In the past, I tried to use all sorts of parallels to explain this idea, from the ideas of visual skeletons, to coatracks fixed in space, but I still find myself meeting blank stares when I try sharing this as the ‘BIG secret’.
So, today, I will make another attempt to describe the concept of the ‘internal grid’ of a building (any building) through the lifecycle of ‘a detail’ (any detail).
First, a little bit more musing on ‘grids and points’. Grids within buildings are not new and have been used for centuries. Those are the setout lines that drive the way building elements are spaced and relate to each other. These grids are 2D and represented (mostly) in plans. They are then, complemented in the space with the 3rd dimension (that are usually represented by stories and levels). So, with the help of these references, in theory at least, anything within a building could be located exactly within the space.
For a successful project, these references get fixed as soon as it is possible, and are not moved. Ever.
Of course, one must stop here for a moment and note, that in the current world of squashed-up design timeframes, speculative developments and general fluidity of (not just) the design but the brief and even the fundamental end-use of most construction projects, this goal of a permanent virtual skeletong it is often an almost impossible thing to achieve.

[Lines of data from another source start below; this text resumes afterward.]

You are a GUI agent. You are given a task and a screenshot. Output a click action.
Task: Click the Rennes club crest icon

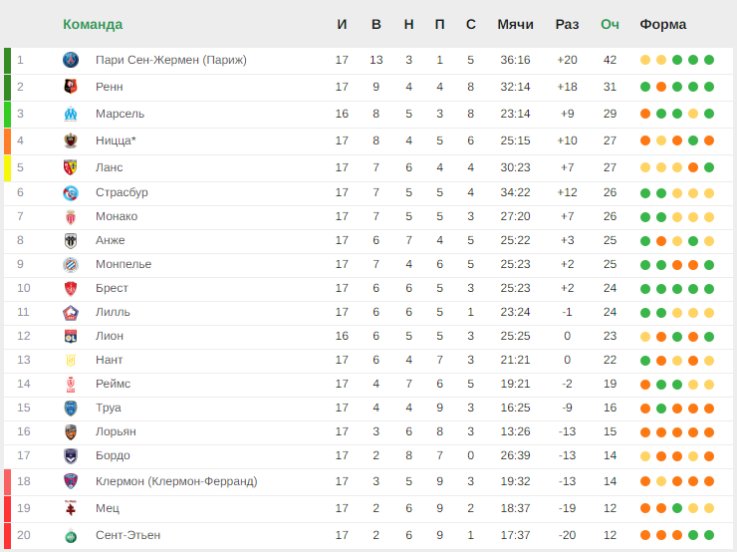[71, 87]

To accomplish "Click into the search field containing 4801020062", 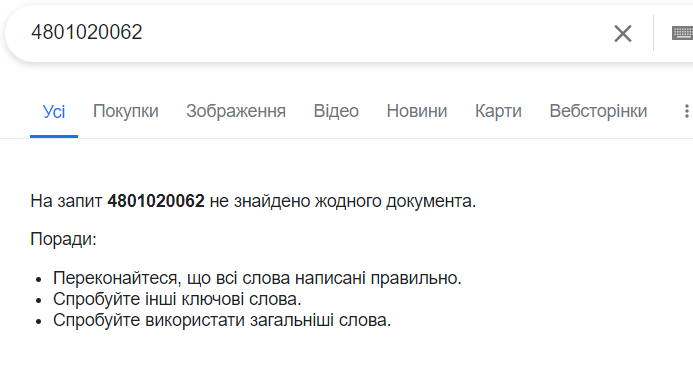I will point(309,33).
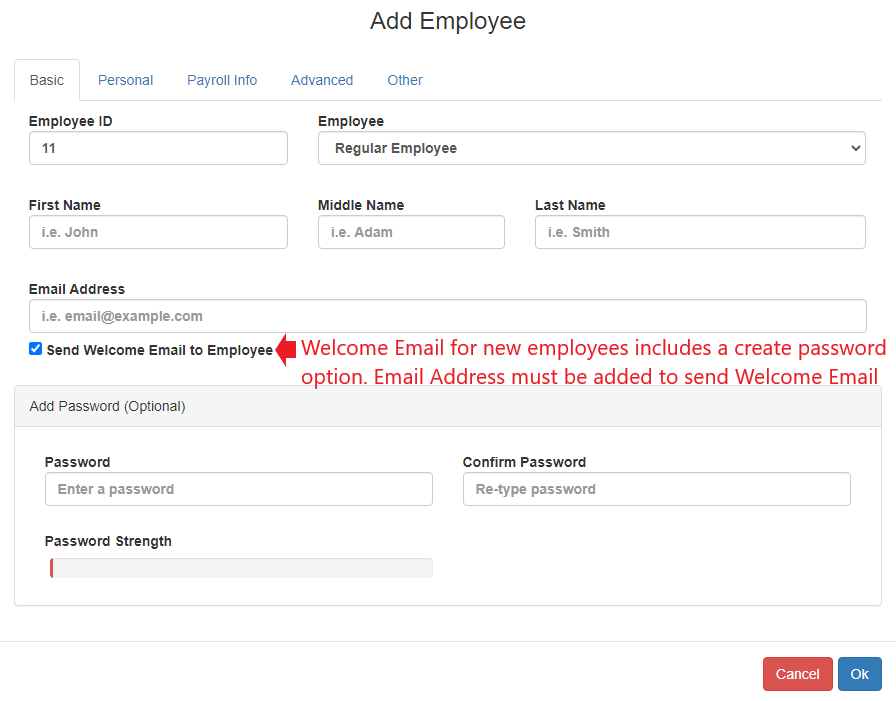Click the Add Password (Optional) panel header

[447, 406]
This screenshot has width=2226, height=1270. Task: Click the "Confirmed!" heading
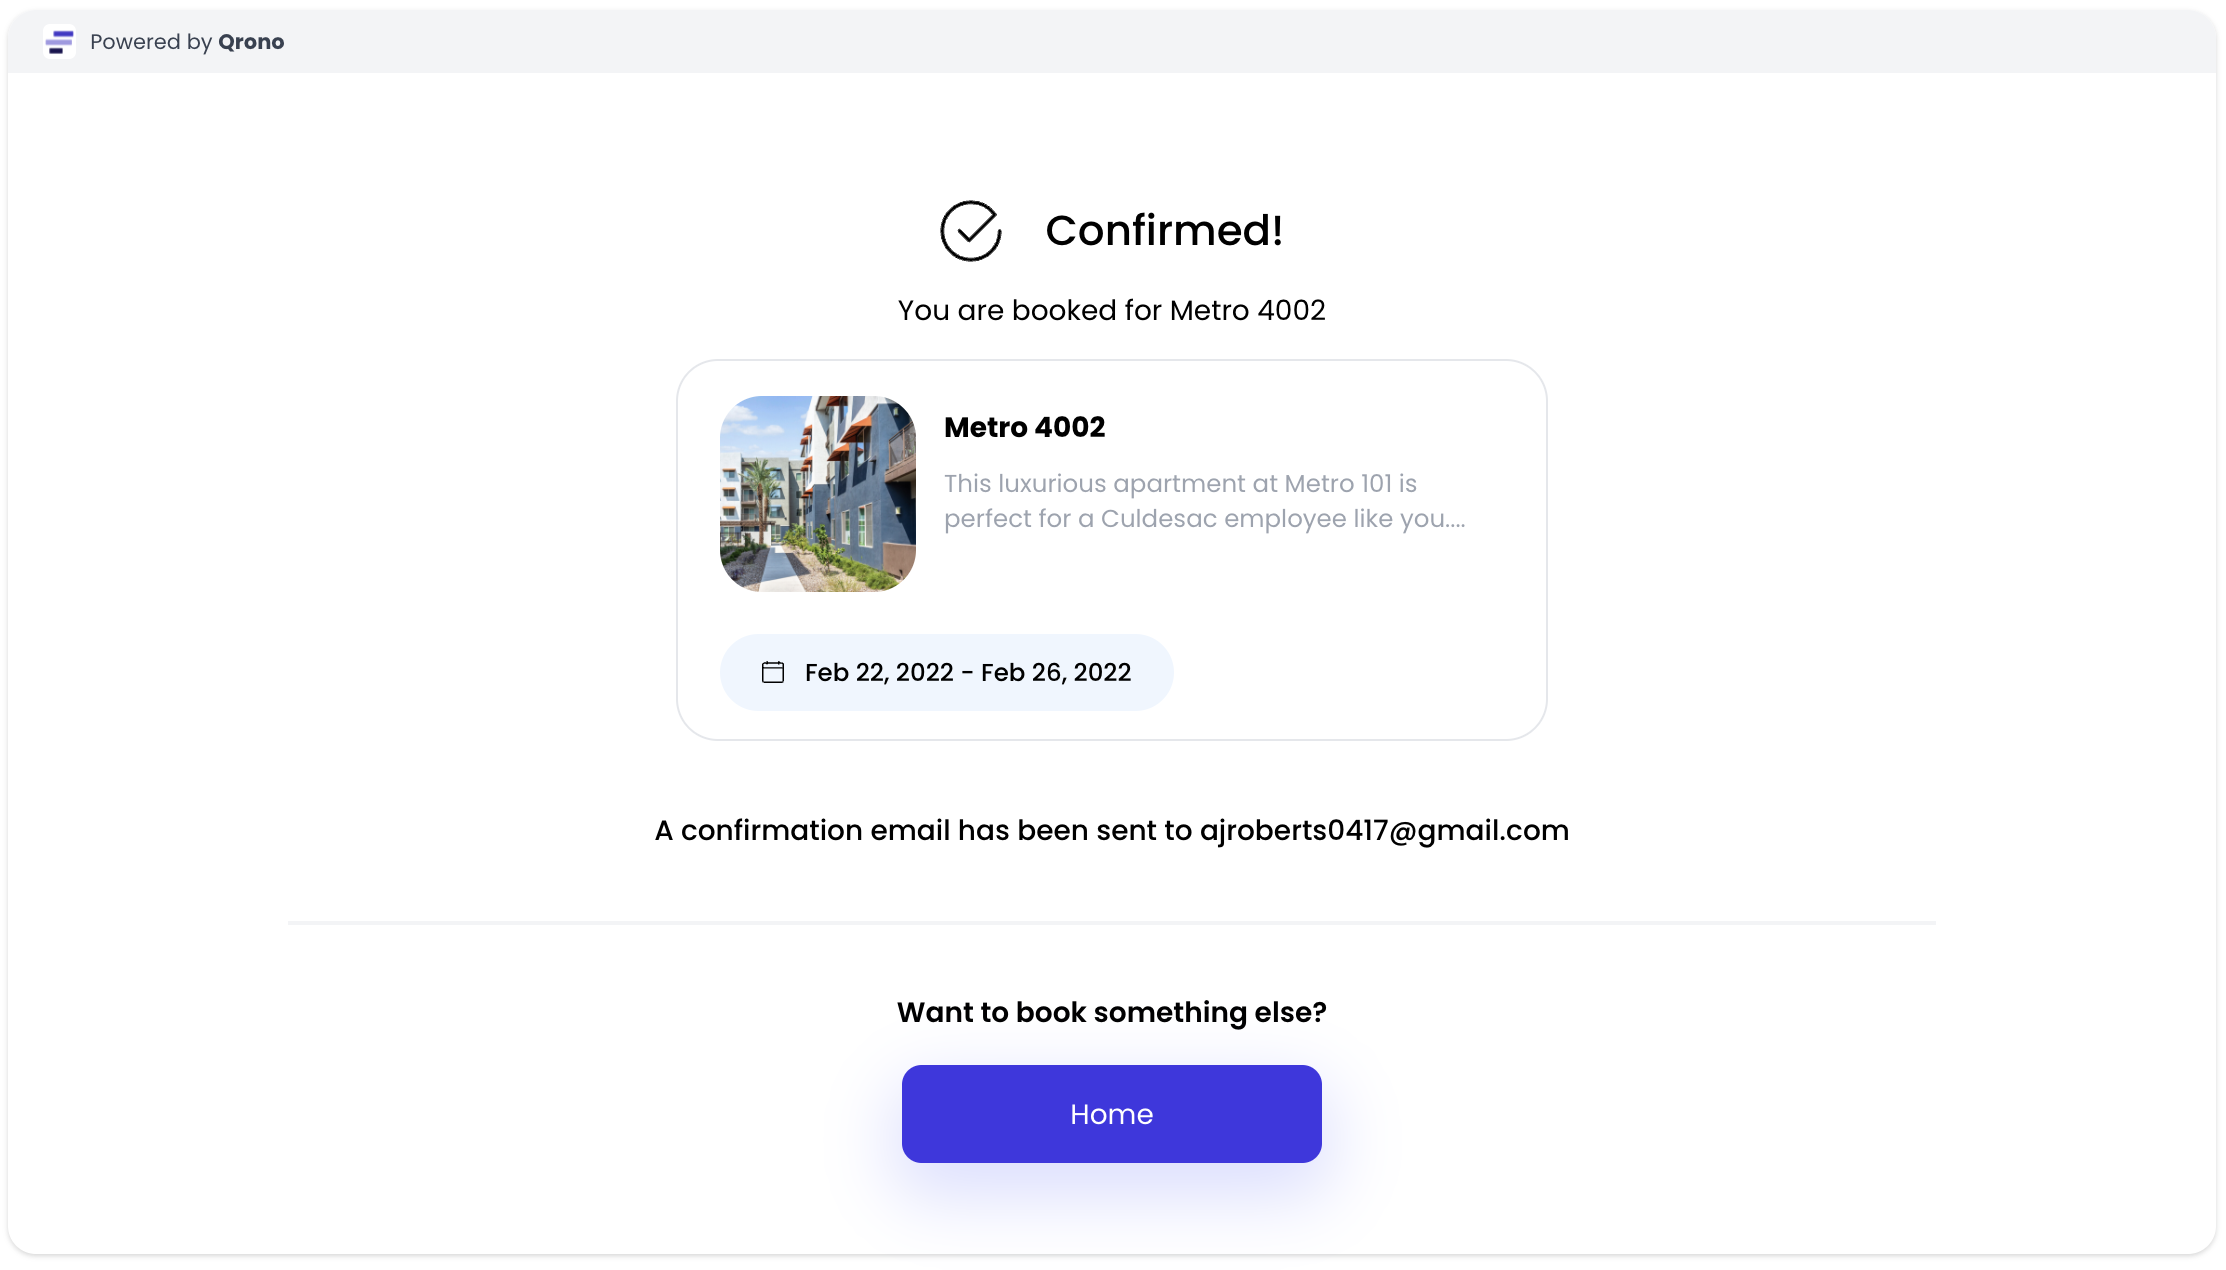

Designs evolve, grids get moved, storey levels get changed – entire floors added or deleted etc., in spite of all of that, critical efforts must be made, that the internal grid (skeleton, coatrack) is maintained and controlled. Because, if it is, the rest is sooooooo much easier.
And I mean, everything, getting IFC drawings, as-builts, shop-drawings, or magical, know it all 3-7D (+) models.
So, imagine a detail. Any detail, really, scooped out of a finished building.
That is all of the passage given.